A group of Montana farmers have filed a class-action lawsuit against former MF Global chief Jon Corzine and other players in the firm’s bankruptcy. The lawsuit charges that the failed financial firm stole millions of dollars from their accounts to repay mounting debt
MF Global clients included nearly 40,000 wheat producers, cattle ranchers and other agricultural professional who “hedged” their crop prices by placing million of dollars in MF Global accounts.
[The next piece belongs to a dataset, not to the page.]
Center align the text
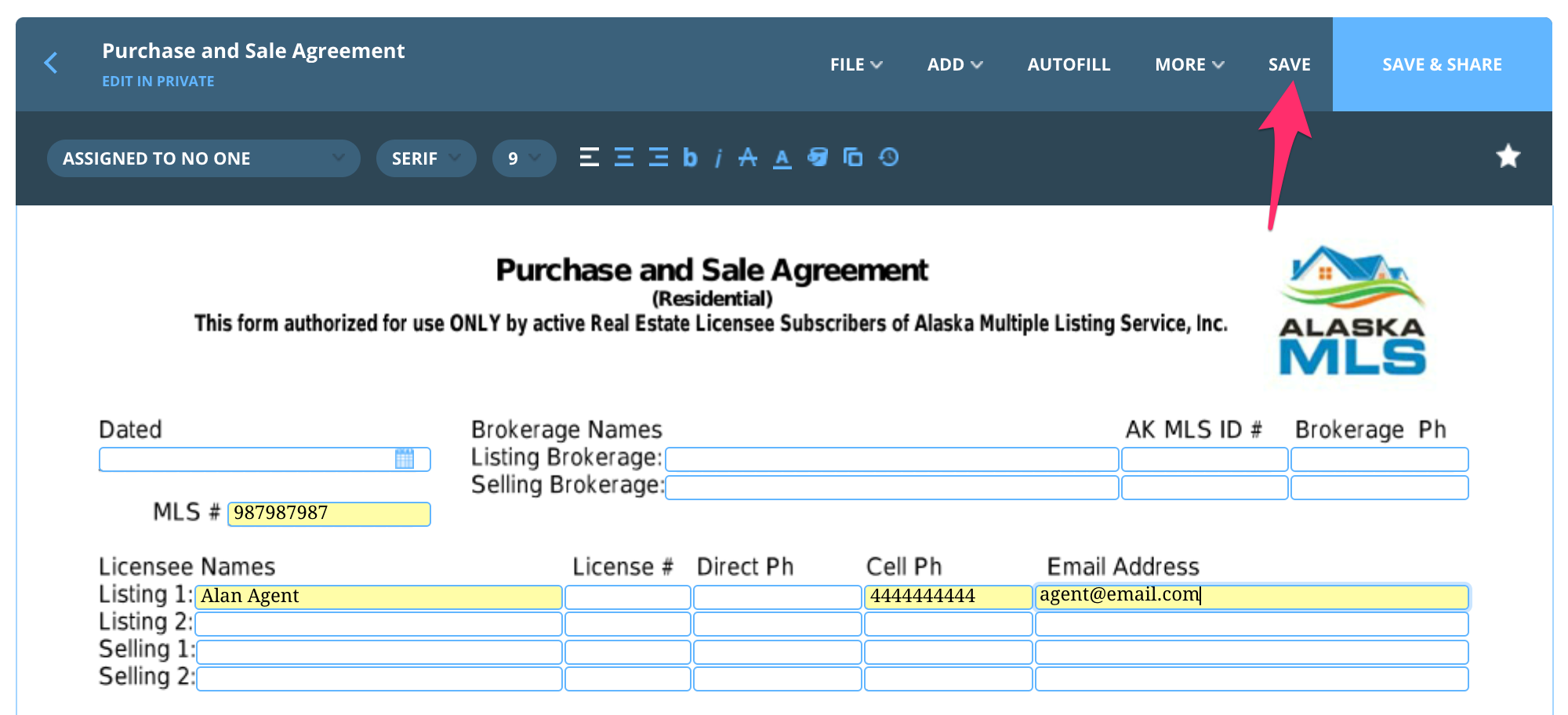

These accounts were intended to be “segregated and secure,” meaning the firm could not draw on those funds.
The lawsuit, filed on behalf of all 38,000 customers, alleges that MF Global siphoned funds from segregated client accounts to cover debts.
One of the plaintiff’s attorneys, Mark Baker of the law firm Anderson, Baker & Swanson, puts further pressure on MF Global’s response to bad investments.
"This is a suit by the real victims of MF Global," Baker told ABC News. "The missing funds were not investments in MF Global, or loans to MF Global, but rather the customer's own money as collateral to guaranty their contracts. They were not to be used by others – let alone their own broker – to speculate on risky and exotic securities."
Corzine was CEO of the firm when it declared Chapter 11 on Oct. 31, 2011. Regulators initially thought $600 million of customer funds had gone missing but later increased their estimate to $1.2 billion.
Just 60 percent of the customer funds have been found.
The Billings (Mont.) Gazette reports that the farmers are suing more than just Corzine, a former Democratic governor and U.S. Senator. They are also suing auditor PricewaterhouseCoopers and banker JP Morgan for enabling MF Global trade practices that led to its collapse.
The MF Global bankruptcy was the eighth-largest in American history.
“They bet the farm on European sovereign debt. I just didn’t realize it was my farm they were betting,” Marty Klinker, a Fairfield, Mont., farmer told the Billings Gazette. Klinker had $600,000 frozen in the MF Global bankruptcy.
He and other plaintiffs argue that auditor PricewaterhouseCoopers kept giving MF Global a clean bill of financial health, even as customer accounts were raided. Had PricewaterhouseCoopers reported the activity, regulators for the Chicago Mercantile Exchange and U.S. Commodities Futures Trade Commission may have been alerted.